Assignment – Please continue the Day 48 journal entry below, about moving on from the restaurant job and launching a personal website, from its last sentence.

Source passage –

Day 48: PN23
Day 48. I’ve decided not to mess with the counting of the days because those days missed were still valid and part of this project. I needed these 20 days to figure a few things out and to move into this next phase that this project has helped prepare me for.
Over the last few weeks, I’ve become more aware of what I have to offer. Finishing my tax course has helped me realize that I can do hard things. Going to school and working 2 jobs has shown me that I’m strong, resilient, and amazing. This is all snowballing into a place of me realizing that I’m “done” with one of my jobs, the one in a restaurant. Yes, it’s good money for the time and effort I put in, but it is fading in its being a good match for me. The benefits are waning, and I can see it’s time to release it. I have learned so much, and I am not ready to leave that job, but I am realizing that it’s time to create something new and then step into it.
This website is part of that something new.
As I mentioned in my last post, I have chosen to go-live with this because of a class assignment. What this means is that this website is not ready or finished yet. I have SO MUCH MORE TO CONSTRUCT, but I also need to start letting people know what I am doing. And that is hard. As a neurodiverse woman with enough experience to make me super-cautious, I find this difficult. My sensibilities are to serve people without being seen, but that is no way to make a living. You must become an expert, find a niche, and get known. That’s life in the big city, as my dad would say. The thing about this website is how personal it is. Faith, Gordon. You can do this.

The data –
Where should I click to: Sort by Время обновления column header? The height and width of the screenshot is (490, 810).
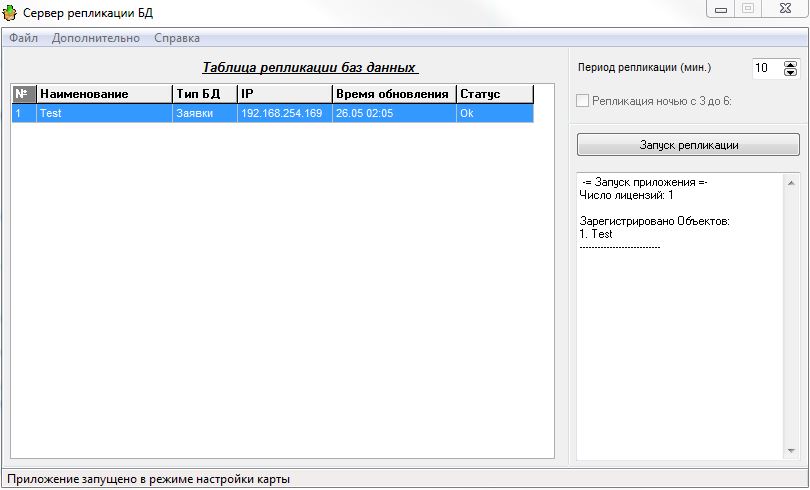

Your response –
So welcome to this new, even as my posts have been posted and hidden. Please be patient with me, and you may email me at andbothliving@gmail.com in the interim of getting my social and newsletter segments set up.
I guess you could say that I’m saying NO to old habits of hiding and perfectionism so I can say YES to progress. Project NO:2023 is an experiment designed to be a strategy for so many things. Now as I’m getting ready to make it public for my class assignment, I am realizing that experiments cannot be controlled. The outcome is by its nature unknown, and any expectation of it being known before it can be known is unrealistic at best.
YES—I’m growing and learning and changing, which I’ve done so many times in the past. This time, however, I’m going in a direction that is brighter than any I have pursued. A bit oblique, I realize, but as this website and blog continue to take shape, it will make more sense.
Today’s NO = Staying locked inside my head, waiting for the “right time”
Today’s YES = Trusting that the “right time” is now even if I can’t see it yet.